No hay que ser muy ducho en la cosa política para adivinar, conforme a lo visto, que ambas partes lo que han parecido buscar más era rédito electoral a costa de dicho enfrentamiento y desviar de paso la atención de los problemas reales de los ciudadanos y de los suyos propios de partido que una resolución propicia al problema. No sabremos hasta pasado un tiempo, si dicha estrategia acabará teniendo éxito en alguna de las dos partes pero lo que sí que ha cambiado en la actualidad, al cabo de poco más de dos años, es que ya casi la mitad de la población de Cataluña afirma sentir el deseo de independizarse de España, frente a ese 20 % de entonces.
Del resto de la historia, hasta el día de hoy, los acontecimientos que se han venido sucediendo desde aquellos días son sobradamente conocidos por todos y a saber cómo y cuándo tendrá lugar un desenlace cierto. Pero lo que más debería preocuparnos, por encima incluso de su encaje político definitivo, es la fractura que parece ya irremediable se ha producido dentro de la sociedad catalana y entre esta y buena parte de la del resto de España. Cuando el odio se utiliza para alimentar un argumento que toma como primera premisa que la culpa es del otro y el sentido común, la sensibilidad y el diálogo quedan relegados al ostracismo, las consecuencias se adivinan siempre desastrosas.
Poca confianza puede quedarnos ya en los actuales responsables de semejante choque de trenes para que den marcha atrás hacia una más que deseada reflexión sensata y que rebajen de una vez el ardor de sus arengas.
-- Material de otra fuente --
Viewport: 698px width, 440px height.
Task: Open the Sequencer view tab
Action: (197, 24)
A fuerza de ser ingenuos y mientras sean los mismos los que tengan que dirimir el conflicto solo podemos esperar que haya otros que con mayor altura de miras que estos sea capaces de reconducirles por el camino de la cordura.
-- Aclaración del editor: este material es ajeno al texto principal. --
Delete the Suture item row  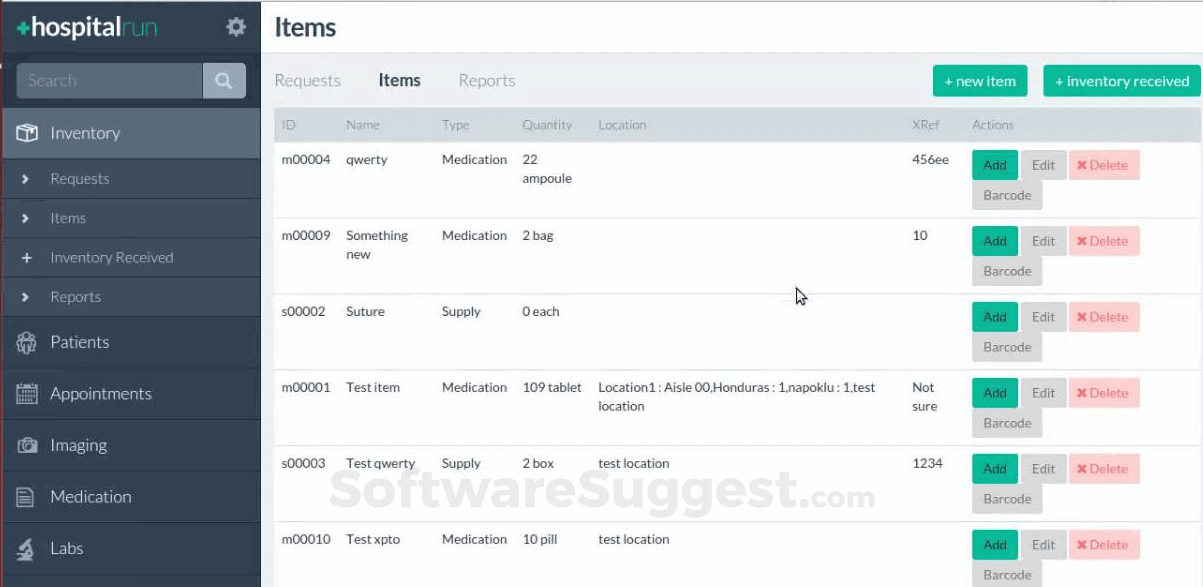1103,317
Por último, ruego disculpen mis atrevidos lectores por la quizá excesiva extensión de mí artículo de hoy. Pero si no somos capaces de situar dentro de un contexto y una perspectiva histórica el devenir de unos acontecimientos y todo queda reducido a una visión simplista, resumen de una sucesión de hechos puntuales como puedan ser la celebración de una parodia de referéndum el pasado 1 de Octubre y un despliegue desproporcionado de las fuerzas de seguridad del estado como parapeto de la acción de un gobierno, difícilmente podremos encontrar las respuestas debidas para interpretar de la mejor manera los mismos.